You want to get it right when you make a big investment, so is it with buying computers. Buying a computer for your home office or startup enterprise can be confusing with lots of different options available.

It can be quite difficult to figure out the technical needs of your enterprise, the specifications required and most importantly keep to your budget limitations. It’s very possible that some simple maintenance or a component upgrade can boost the performance of your existing computer and extend it’s life.

This guide will help you with what to look for when buying a computer and give you an idea about the questions to be asked when shopping for a computer.

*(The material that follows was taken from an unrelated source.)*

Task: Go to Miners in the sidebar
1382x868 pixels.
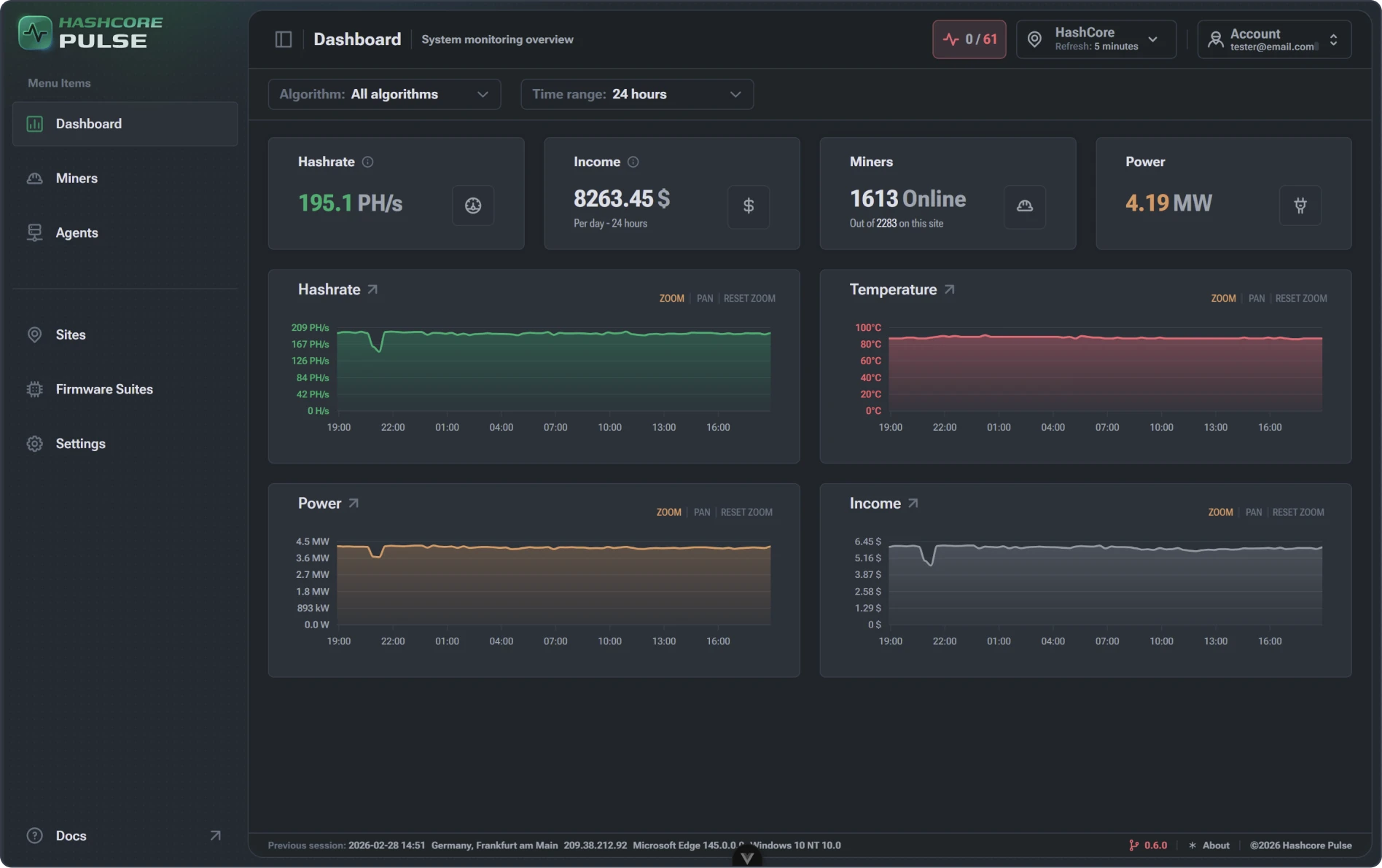Action: coord(77,179)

How will the Computer be used?

When buying a new computer, one of the most important things to consider is how you will actually put it to work.

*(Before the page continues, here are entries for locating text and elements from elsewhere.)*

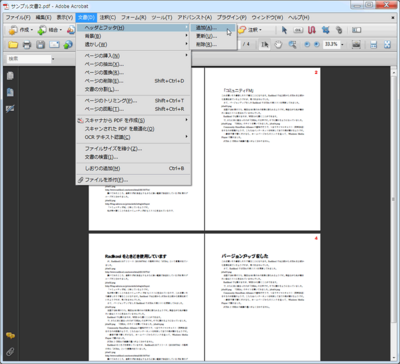Select the Hand tool icon
The height and width of the screenshot is (364, 400).
278,45
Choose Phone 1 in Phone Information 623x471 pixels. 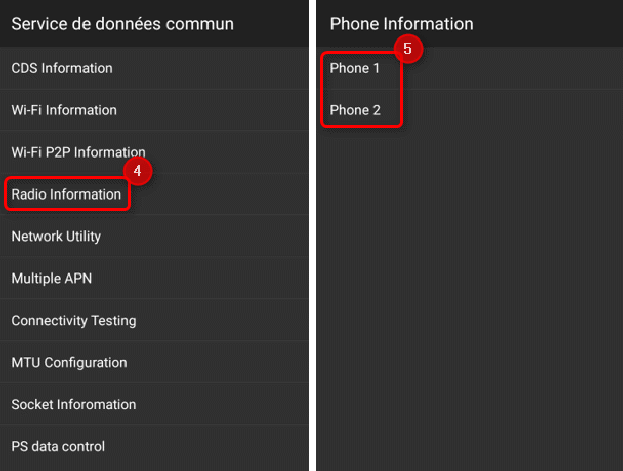click(470, 68)
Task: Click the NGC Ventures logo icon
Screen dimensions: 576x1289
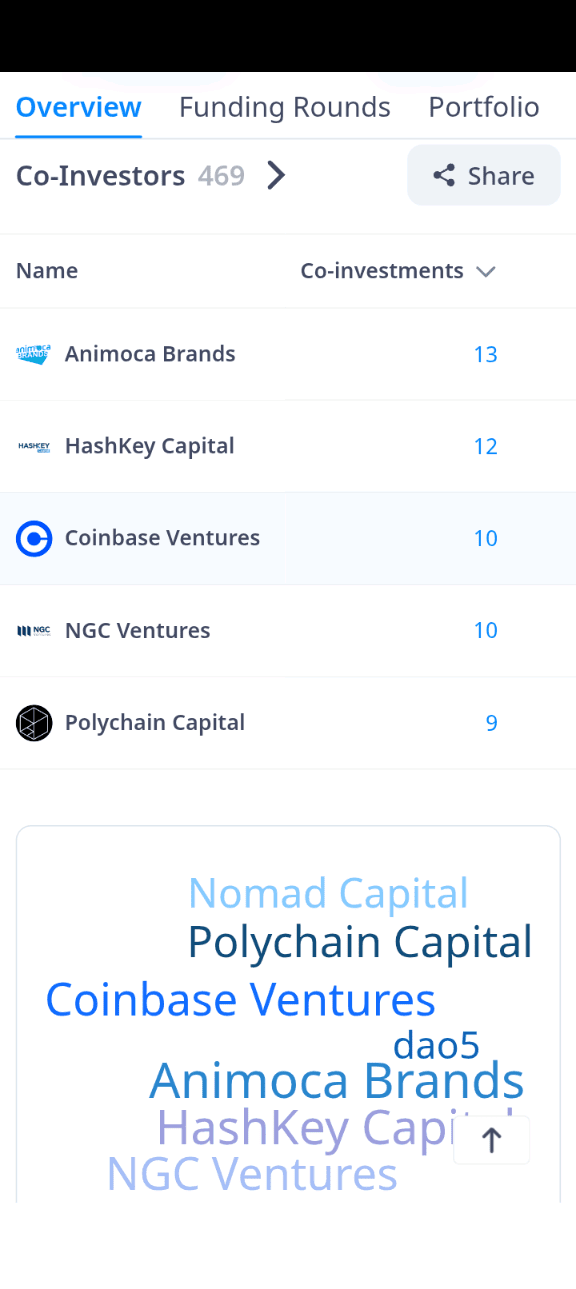Action: coord(34,630)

Or in other words, what sort of work will you be doing? Routine office tasks like checking email, creating documents and spreadsheets and browsing the Internet? Or more intensive work with images, audio, or video? Media related work tends to be resource-hungry and definitely requires a more robust configuration.

Whether you’ll be using the computer in the office or while traveling?

Most importantly, what operating systems do you generally use? Modern operating systems, including Windows tend to hog a lot of your computer’s resources. So if you only possess the minimum hardware standards for using an OS, you may not have much computing power left over to do anything else effectively.

This also goes for the software you’ll be using. Certain software will only work with a certain type of computer or OS.

Most hardware and software come in 32-bit and 64-bit versions. Modern computers generally come with 64-bit hardware, and you will be able to run both 32-bit and 64-bit software on it.

The choice between Mac and PC

Both systems have their merits. Macs and PCs are equally powerful, with the main difference being the operating systems they use: Macs run OS X, and PCs run Windows or Linux.

Some software are exclusive to the OS. So make sure the software you plan on using is compatible with your new computer’s OS.

Macintosh computers are more expensive off the shelf than a similar PC. However, some argue that the Macs have a longer life in general while the long-term cost for a PC is actually higher, due to upgrades and maintenance costs.

How does a new computer fit in with your existing systems?

The more similar all your computers are, the easier your systems will be to handle. So if you have different types of computers, running different OS and software, troubleshooting and maintenance will become much more complicated.

What about the future? Do you plan to upgrade your systems or add new OS/software? Do you plan to take on different kinds of tasks in the near future?

So it’s better to plan beforehand whether you intend to have a Mac- or PC-centric office and whether or not it’s worth switching to another for some or all computers.